Saved entries:
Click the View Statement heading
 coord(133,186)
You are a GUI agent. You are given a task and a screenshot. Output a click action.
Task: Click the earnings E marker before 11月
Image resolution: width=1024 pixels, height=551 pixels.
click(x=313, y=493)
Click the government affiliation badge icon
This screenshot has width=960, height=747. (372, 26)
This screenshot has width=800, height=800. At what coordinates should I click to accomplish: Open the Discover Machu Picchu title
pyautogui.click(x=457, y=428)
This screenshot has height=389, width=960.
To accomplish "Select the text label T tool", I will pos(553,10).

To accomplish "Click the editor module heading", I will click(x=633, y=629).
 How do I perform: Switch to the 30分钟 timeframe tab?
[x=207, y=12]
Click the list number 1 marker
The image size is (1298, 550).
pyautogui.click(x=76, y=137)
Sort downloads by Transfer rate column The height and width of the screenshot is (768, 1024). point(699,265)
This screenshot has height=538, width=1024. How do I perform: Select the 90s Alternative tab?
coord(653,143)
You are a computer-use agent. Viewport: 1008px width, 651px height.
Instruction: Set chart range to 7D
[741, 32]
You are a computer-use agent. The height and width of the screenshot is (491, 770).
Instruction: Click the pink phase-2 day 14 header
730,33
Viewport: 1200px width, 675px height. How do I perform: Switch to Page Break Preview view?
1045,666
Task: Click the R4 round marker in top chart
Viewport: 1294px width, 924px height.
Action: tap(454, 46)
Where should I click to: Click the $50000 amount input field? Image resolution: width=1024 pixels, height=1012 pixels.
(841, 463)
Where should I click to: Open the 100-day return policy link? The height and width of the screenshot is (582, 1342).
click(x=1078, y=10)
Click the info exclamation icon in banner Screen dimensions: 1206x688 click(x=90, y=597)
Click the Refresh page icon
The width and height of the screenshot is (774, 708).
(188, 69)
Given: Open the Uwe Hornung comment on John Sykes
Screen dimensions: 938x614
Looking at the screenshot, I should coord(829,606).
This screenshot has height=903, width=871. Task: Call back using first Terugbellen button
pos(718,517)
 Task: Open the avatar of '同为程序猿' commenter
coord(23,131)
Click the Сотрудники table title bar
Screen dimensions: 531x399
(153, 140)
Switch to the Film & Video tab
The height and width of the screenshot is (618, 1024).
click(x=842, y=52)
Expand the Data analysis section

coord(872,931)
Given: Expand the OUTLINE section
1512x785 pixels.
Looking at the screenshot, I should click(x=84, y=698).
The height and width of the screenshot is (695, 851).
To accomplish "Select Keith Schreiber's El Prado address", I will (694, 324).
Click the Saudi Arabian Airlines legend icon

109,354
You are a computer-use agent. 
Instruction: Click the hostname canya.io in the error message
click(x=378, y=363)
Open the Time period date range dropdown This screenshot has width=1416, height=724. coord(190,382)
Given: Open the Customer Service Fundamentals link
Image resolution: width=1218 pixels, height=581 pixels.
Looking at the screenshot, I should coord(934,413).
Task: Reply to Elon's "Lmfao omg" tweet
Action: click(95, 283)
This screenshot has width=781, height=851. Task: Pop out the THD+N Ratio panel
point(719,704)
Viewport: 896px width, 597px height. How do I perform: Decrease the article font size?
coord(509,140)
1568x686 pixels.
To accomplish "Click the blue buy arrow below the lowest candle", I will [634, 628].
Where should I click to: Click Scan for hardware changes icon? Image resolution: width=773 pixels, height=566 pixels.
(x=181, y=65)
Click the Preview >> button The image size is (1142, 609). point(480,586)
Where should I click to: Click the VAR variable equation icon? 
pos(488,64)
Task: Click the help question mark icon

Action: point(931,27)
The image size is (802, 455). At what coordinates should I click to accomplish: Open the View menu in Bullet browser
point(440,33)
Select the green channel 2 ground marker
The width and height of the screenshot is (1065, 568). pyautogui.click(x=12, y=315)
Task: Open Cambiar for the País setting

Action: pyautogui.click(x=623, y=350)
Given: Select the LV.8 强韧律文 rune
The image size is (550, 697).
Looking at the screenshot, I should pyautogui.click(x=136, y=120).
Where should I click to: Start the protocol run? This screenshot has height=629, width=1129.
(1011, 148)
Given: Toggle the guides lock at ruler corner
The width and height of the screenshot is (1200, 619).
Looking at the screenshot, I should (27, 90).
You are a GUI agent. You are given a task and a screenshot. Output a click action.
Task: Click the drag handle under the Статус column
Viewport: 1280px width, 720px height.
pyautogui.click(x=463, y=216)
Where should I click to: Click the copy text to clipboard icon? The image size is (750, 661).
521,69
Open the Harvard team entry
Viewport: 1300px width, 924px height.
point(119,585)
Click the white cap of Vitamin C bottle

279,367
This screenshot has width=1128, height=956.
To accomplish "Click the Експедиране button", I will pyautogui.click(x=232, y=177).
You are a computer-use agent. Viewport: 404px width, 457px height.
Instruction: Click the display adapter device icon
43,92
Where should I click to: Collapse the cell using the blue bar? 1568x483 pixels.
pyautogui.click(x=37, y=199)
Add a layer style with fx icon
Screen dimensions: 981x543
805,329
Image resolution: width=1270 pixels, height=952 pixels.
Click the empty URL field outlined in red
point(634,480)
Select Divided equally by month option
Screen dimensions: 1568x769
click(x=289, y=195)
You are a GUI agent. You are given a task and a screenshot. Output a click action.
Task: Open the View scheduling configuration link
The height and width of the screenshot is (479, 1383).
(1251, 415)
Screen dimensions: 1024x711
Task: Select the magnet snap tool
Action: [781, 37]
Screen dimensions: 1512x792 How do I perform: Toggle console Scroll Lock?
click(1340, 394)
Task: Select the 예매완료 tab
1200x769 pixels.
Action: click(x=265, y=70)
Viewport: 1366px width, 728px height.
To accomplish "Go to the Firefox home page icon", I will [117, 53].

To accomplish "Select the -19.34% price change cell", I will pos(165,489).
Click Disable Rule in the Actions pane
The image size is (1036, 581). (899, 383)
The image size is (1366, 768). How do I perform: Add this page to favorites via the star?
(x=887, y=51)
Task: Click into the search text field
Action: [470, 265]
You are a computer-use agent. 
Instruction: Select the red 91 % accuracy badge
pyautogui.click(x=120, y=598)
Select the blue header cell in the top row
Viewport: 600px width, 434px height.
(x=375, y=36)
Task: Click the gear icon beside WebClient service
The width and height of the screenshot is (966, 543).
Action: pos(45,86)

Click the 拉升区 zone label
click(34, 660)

What to produce: Copy every record precisely, omitting nothing.

Response area:
Click the View Statement heading
 coord(133,186)
You are a GUI agent. You are given a task and a screenshot. Output a click action.
Task: Click the earnings E marker before 11月
Image resolution: width=1024 pixels, height=551 pixels.
click(x=313, y=493)
Click the government affiliation badge icon
This screenshot has width=960, height=747. (372, 26)
This screenshot has width=800, height=800. At what coordinates should I click to accomplish: Open the Discover Machu Picchu title
pyautogui.click(x=457, y=428)
This screenshot has height=389, width=960.
To accomplish "Select the text label T tool", I will pos(553,10).

To accomplish "Click the editor module heading", I will click(x=633, y=629).
 How do I perform: Switch to the 30分钟 timeframe tab?
[x=207, y=12]
Click the list number 1 marker
The image size is (1298, 550).
pyautogui.click(x=76, y=137)
Sort downloads by Transfer rate column The height and width of the screenshot is (768, 1024). point(699,265)
This screenshot has height=538, width=1024. How do I perform: Select the 90s Alternative tab?
coord(653,143)
You are a computer-use agent. Viewport: 1008px width, 651px height.
Instruction: Set chart range to 7D
[741, 32]
You are a computer-use agent. The height and width of the screenshot is (491, 770).
Instruction: Click the pink phase-2 day 14 header
730,33
Viewport: 1200px width, 675px height. How do I perform: Switch to Page Break Preview view?
1045,666
Task: Click the R4 round marker in top chart
Viewport: 1294px width, 924px height.
Action: tap(454, 46)
Where should I click to: Click the $50000 amount input field? Image resolution: width=1024 pixels, height=1012 pixels.
(841, 463)
Where should I click to: Open the 100-day return policy link? The height and width of the screenshot is (582, 1342).
click(x=1078, y=10)
Click the info exclamation icon in banner Screen dimensions: 1206x688 click(x=90, y=597)
Click the Refresh page icon
The width and height of the screenshot is (774, 708).
(188, 69)
Given: Open the Uwe Hornung comment on John Sykes
Screen dimensions: 938x614
Looking at the screenshot, I should coord(829,606).
This screenshot has height=903, width=871. Task: Call back using first Terugbellen button
pos(718,517)
 Task: Open the avatar of '同为程序猿' commenter
coord(23,131)
Click the Сотрудники table title bar
Screen dimensions: 531x399
(153, 140)
Switch to the Film & Video tab
The height and width of the screenshot is (618, 1024).
click(x=842, y=52)
Expand the Data analysis section

coord(872,931)
Given: Expand the OUTLINE section
1512x785 pixels.
Looking at the screenshot, I should click(x=84, y=698).
The height and width of the screenshot is (695, 851).
To accomplish "Select Keith Schreiber's El Prado address", I will (694, 324).
Click the Saudi Arabian Airlines legend icon

109,354
You are a computer-use agent. 
Instruction: Click the hostname canya.io in the error message
click(x=378, y=363)
Open the Time period date range dropdown This screenshot has width=1416, height=724. coord(190,382)
Given: Open the Customer Service Fundamentals link
Image resolution: width=1218 pixels, height=581 pixels.
Looking at the screenshot, I should coord(934,413).
Task: Reply to Elon's "Lmfao omg" tweet
Action: click(95, 283)
This screenshot has width=781, height=851. Task: Pop out the THD+N Ratio panel
point(719,704)
Viewport: 896px width, 597px height. How do I perform: Decrease the article font size?
coord(509,140)
1568x686 pixels.
To accomplish "Click the blue buy arrow below the lowest candle", I will [634, 628].
Where should I click to: Click Scan for hardware changes icon? Image resolution: width=773 pixels, height=566 pixels.
(x=181, y=65)
Click the Preview >> button The image size is (1142, 609). point(480,586)
Where should I click to: Click the VAR variable equation icon? 
pos(488,64)
Task: Click the help question mark icon

Action: point(931,27)
The image size is (802, 455). At what coordinates should I click to accomplish: Open the View menu in Bullet browser
point(440,33)
Select the green channel 2 ground marker
The width and height of the screenshot is (1065, 568). pyautogui.click(x=12, y=315)
Task: Open Cambiar for the País setting

Action: pyautogui.click(x=623, y=350)
Given: Select the LV.8 强韧律文 rune
The image size is (550, 697).
Looking at the screenshot, I should pyautogui.click(x=136, y=120).
Where should I click to: Start the protocol run? This screenshot has height=629, width=1129.
(1011, 148)
Given: Toggle the guides lock at ruler corner
The width and height of the screenshot is (1200, 619).
Looking at the screenshot, I should (27, 90).
You are a GUI agent. You are given a task and a screenshot. Output a click action.
Task: Click the drag handle under the Статус column
Viewport: 1280px width, 720px height.
pyautogui.click(x=463, y=216)
Where should I click to: Click the copy text to clipboard icon? The image size is (750, 661).
521,69
Open the Harvard team entry
Viewport: 1300px width, 924px height.
point(119,585)
Click the white cap of Vitamin C bottle

279,367
This screenshot has width=1128, height=956.
To accomplish "Click the Експедиране button", I will pyautogui.click(x=232, y=177).
You are a computer-use agent. Viewport: 404px width, 457px height.
Instruction: Click the display adapter device icon
43,92
Where should I click to: Collapse the cell using the blue bar? 1568x483 pixels.
pyautogui.click(x=37, y=199)
Add a layer style with fx icon
Screen dimensions: 981x543
805,329
Image resolution: width=1270 pixels, height=952 pixels.
Click the empty URL field outlined in red
point(634,480)
Select Divided equally by month option
Screen dimensions: 1568x769
click(x=289, y=195)
You are a GUI agent. You are given a task and a screenshot. Output a click action.
Task: Open the View scheduling configuration link
The height and width of the screenshot is (479, 1383).
(1251, 415)
Screen dimensions: 1024x711
Task: Select the magnet snap tool
Action: [781, 37]
Screen dimensions: 1512x792 How do I perform: Toggle console Scroll Lock?
click(1340, 394)
Task: Select the 예매완료 tab
1200x769 pixels.
Action: click(x=265, y=70)
Viewport: 1366px width, 728px height.
To accomplish "Go to the Firefox home page icon", I will [117, 53].

To accomplish "Select the -19.34% price change cell", I will pos(165,489).
Click Disable Rule in the Actions pane
The image size is (1036, 581). (899, 383)
The image size is (1366, 768). How do I perform: Add this page to favorites via the star?
(x=887, y=51)
Task: Click into the search text field
Action: [470, 265]
You are a computer-use agent. 
Instruction: Select the red 91 % accuracy badge
pyautogui.click(x=120, y=598)
Select the blue header cell in the top row
Viewport: 600px width, 434px height.
(x=375, y=36)
Task: Click the gear icon beside WebClient service
The width and height of the screenshot is (966, 543).
Action: pos(45,86)

Click the 拉升区 zone label
click(34, 660)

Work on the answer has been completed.